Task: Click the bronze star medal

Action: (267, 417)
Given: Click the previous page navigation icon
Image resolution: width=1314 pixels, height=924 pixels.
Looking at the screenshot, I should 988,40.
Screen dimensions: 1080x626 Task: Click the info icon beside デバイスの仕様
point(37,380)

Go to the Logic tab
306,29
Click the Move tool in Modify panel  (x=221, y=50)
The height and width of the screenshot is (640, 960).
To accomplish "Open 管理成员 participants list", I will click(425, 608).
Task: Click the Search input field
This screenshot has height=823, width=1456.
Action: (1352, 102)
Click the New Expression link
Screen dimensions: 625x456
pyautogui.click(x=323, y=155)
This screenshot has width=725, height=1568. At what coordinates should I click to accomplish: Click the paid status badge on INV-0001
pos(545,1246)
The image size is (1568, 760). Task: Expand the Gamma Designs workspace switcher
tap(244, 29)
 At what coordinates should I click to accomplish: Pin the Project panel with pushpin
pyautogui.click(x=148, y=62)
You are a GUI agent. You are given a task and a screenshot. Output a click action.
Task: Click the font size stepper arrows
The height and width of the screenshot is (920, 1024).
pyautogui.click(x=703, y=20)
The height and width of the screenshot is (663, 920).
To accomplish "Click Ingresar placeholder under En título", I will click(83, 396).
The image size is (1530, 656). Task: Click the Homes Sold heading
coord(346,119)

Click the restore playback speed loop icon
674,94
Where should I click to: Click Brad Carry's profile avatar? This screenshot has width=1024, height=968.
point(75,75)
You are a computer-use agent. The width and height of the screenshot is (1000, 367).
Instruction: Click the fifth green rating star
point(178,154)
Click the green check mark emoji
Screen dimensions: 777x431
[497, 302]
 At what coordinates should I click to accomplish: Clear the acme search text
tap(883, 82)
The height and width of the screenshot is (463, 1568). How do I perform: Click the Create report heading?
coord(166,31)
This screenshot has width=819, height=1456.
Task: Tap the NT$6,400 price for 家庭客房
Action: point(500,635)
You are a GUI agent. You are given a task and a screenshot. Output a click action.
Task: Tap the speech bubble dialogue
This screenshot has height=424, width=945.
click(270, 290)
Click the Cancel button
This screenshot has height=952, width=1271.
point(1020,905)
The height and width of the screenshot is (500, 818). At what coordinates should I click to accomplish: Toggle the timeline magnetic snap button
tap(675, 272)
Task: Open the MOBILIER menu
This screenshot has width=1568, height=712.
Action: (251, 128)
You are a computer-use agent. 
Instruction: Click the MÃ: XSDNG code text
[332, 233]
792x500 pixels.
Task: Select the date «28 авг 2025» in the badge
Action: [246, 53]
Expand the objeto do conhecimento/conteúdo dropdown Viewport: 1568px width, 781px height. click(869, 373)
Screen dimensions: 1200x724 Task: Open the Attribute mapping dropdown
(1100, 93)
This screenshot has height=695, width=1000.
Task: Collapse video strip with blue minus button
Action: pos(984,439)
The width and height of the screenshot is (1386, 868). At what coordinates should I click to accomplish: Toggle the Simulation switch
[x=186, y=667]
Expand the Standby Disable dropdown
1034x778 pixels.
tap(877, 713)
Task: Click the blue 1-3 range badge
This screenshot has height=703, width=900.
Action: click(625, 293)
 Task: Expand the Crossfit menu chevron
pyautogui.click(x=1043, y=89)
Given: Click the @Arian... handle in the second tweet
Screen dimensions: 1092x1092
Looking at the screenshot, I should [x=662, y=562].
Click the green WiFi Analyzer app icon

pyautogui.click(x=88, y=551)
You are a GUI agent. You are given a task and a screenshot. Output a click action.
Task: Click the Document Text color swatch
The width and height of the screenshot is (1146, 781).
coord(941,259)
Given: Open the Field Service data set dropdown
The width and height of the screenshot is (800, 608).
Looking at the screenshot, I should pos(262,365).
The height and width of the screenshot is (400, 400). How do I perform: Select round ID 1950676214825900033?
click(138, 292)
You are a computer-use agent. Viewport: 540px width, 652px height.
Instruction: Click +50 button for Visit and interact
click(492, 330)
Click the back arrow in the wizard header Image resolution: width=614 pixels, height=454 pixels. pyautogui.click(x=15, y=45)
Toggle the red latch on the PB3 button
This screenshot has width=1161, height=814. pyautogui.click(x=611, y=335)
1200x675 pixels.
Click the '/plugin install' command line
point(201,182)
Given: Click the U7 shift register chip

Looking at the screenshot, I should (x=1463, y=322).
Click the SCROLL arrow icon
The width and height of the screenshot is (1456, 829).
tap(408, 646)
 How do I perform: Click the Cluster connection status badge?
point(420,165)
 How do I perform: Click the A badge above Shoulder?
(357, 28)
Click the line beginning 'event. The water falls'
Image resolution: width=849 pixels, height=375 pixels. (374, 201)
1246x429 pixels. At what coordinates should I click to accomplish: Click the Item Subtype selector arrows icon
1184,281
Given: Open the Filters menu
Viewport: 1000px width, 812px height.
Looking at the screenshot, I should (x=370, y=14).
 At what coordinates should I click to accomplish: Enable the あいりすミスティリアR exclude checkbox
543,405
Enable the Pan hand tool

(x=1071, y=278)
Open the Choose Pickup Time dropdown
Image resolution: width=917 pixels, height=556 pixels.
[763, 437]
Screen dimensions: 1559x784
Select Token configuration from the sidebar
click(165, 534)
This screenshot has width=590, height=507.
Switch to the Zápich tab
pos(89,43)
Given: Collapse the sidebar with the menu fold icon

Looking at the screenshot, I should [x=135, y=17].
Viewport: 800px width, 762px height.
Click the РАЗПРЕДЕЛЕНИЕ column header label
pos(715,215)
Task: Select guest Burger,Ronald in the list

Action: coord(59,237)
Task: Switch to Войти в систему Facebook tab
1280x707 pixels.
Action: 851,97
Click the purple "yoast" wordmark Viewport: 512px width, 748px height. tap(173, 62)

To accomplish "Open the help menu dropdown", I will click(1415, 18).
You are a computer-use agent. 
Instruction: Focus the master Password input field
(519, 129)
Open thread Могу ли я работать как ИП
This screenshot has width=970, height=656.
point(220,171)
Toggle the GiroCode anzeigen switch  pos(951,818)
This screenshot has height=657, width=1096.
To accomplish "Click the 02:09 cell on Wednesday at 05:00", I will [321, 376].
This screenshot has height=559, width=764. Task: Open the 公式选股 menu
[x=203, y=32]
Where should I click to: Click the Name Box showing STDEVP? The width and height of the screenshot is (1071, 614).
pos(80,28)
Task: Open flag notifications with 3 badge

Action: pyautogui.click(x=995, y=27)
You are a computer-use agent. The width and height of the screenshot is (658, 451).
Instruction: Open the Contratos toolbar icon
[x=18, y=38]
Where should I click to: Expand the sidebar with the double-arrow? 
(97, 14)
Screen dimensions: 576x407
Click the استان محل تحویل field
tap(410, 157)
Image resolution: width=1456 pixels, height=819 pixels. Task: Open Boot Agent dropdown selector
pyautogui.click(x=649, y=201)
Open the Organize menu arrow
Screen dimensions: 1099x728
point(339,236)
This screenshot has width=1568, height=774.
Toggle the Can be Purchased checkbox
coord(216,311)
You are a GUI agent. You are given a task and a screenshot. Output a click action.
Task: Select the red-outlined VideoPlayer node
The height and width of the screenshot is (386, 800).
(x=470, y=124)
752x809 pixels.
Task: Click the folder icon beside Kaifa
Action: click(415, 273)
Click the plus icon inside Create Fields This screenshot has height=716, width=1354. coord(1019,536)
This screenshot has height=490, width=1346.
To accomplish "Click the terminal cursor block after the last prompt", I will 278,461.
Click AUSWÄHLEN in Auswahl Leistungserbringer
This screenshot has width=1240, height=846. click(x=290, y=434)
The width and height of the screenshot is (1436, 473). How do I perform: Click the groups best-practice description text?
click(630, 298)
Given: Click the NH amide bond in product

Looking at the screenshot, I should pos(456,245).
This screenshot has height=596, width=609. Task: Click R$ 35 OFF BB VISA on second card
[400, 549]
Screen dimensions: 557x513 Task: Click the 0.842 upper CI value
-*-*-
### Prompt
Set down, exactly as they appear, the lines above from the first one to the line that holds "Task: Click the Search input field", both included, please, and no others.

### Expected output
Task: Click the bronze star medal

Action: (267, 417)
Given: Click the previous page navigation icon
Image resolution: width=1314 pixels, height=924 pixels.
Looking at the screenshot, I should 988,40.
Screen dimensions: 1080x626 Task: Click the info icon beside デバイスの仕様
point(37,380)

Go to the Logic tab
306,29
Click the Move tool in Modify panel  (x=221, y=50)
The height and width of the screenshot is (640, 960).
To accomplish "Open 管理成员 participants list", I will click(425, 608).
Task: Click the Search input field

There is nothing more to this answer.